WHAT THE EXERCISE ASKS: Would you please copy every line below that includes the string "agent"?

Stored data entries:

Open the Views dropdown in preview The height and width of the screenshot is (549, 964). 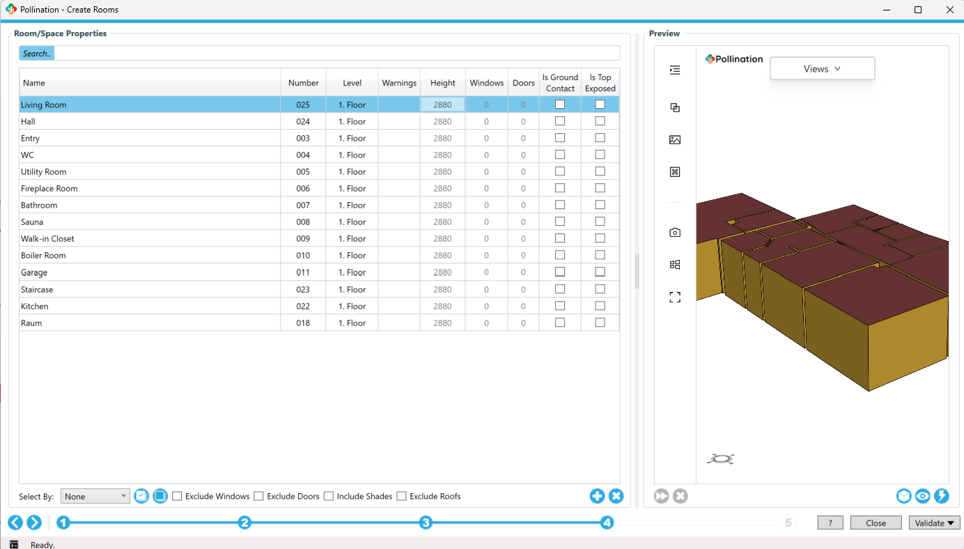tap(822, 69)
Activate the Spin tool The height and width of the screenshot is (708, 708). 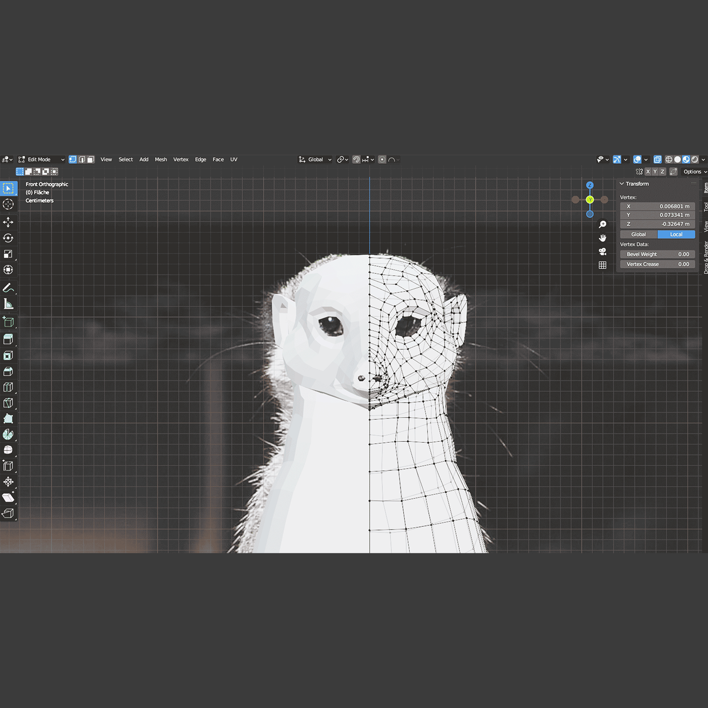pyautogui.click(x=8, y=434)
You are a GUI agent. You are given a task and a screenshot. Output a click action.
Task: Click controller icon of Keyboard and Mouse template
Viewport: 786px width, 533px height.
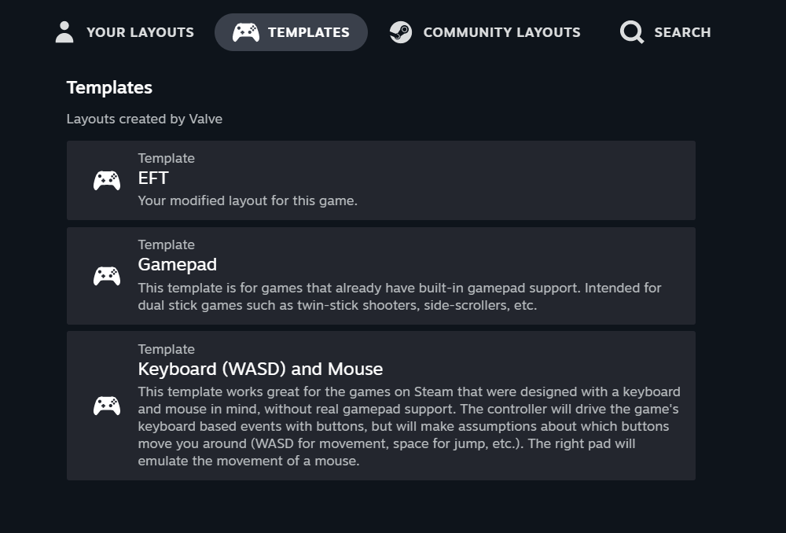[107, 406]
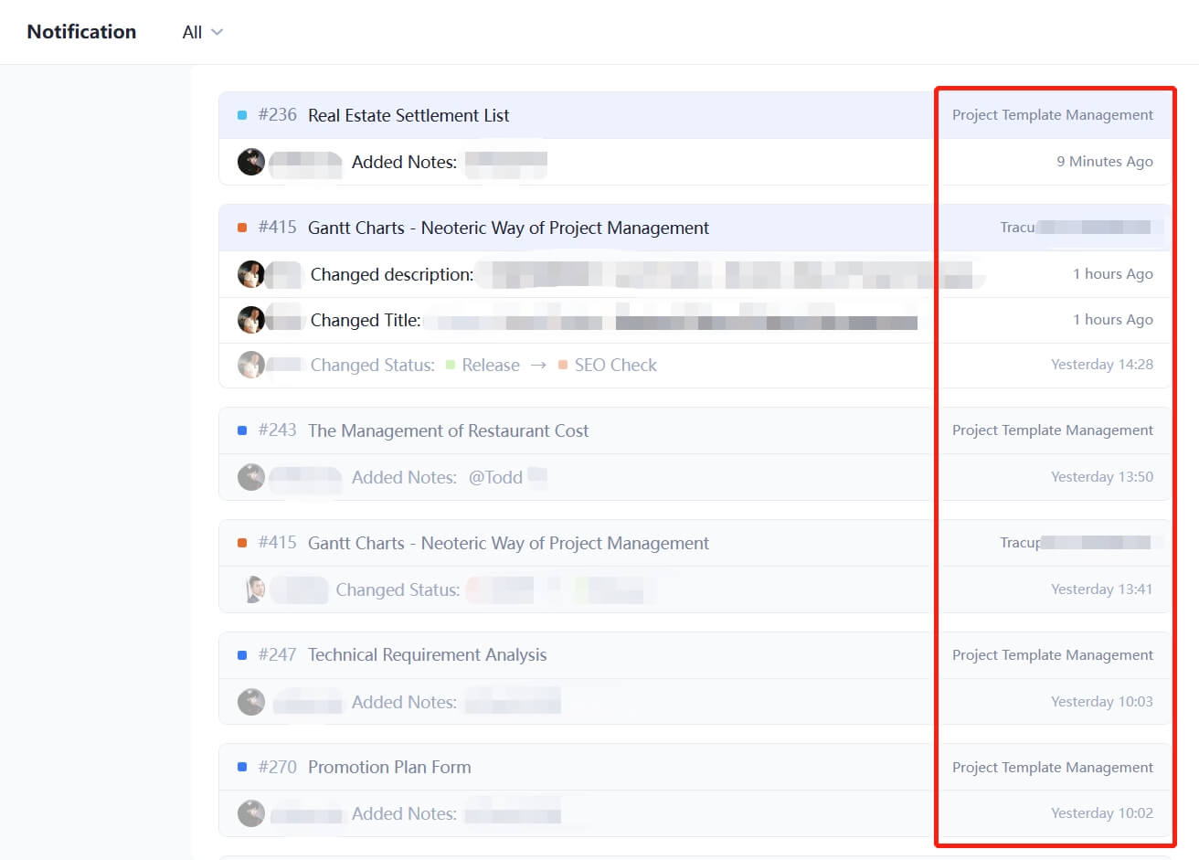The width and height of the screenshot is (1199, 860).
Task: Click the @Todd mention
Action: click(x=495, y=477)
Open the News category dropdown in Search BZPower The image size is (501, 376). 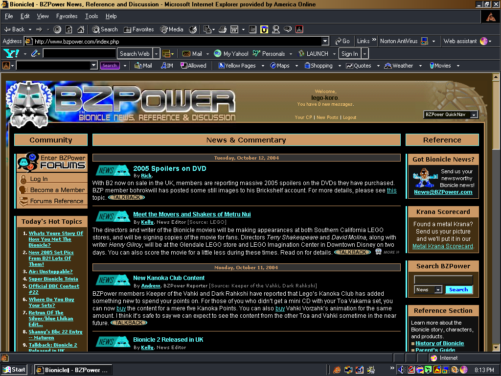click(428, 289)
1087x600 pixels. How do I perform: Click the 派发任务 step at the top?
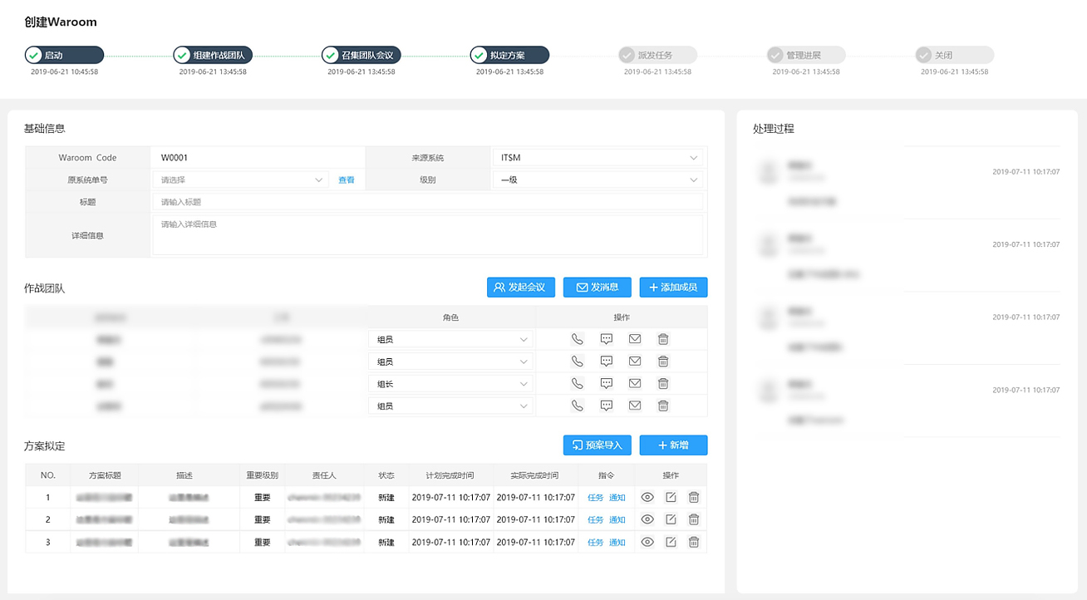pos(657,55)
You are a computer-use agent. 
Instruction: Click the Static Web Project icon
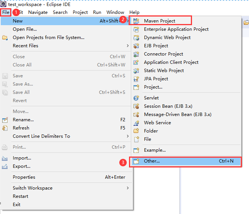137,71
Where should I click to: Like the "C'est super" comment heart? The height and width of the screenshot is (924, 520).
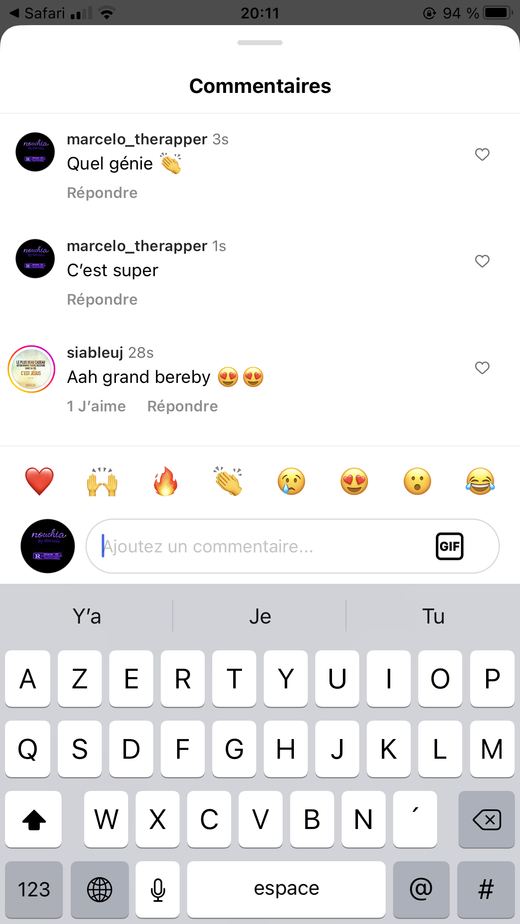482,261
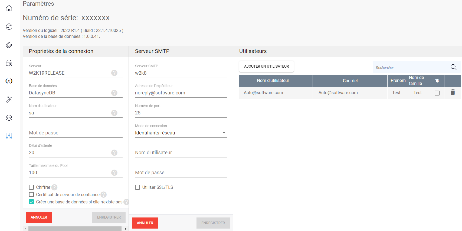Click the Rechercher search field
The image size is (462, 231).
pos(410,67)

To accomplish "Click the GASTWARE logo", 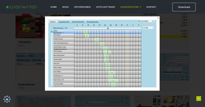I will click(22, 7).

SOLUTION TO THIS TASK:
You are a GUI agent. You are given a task and a screenshot. Output a click action.
You are a computer-use agent. 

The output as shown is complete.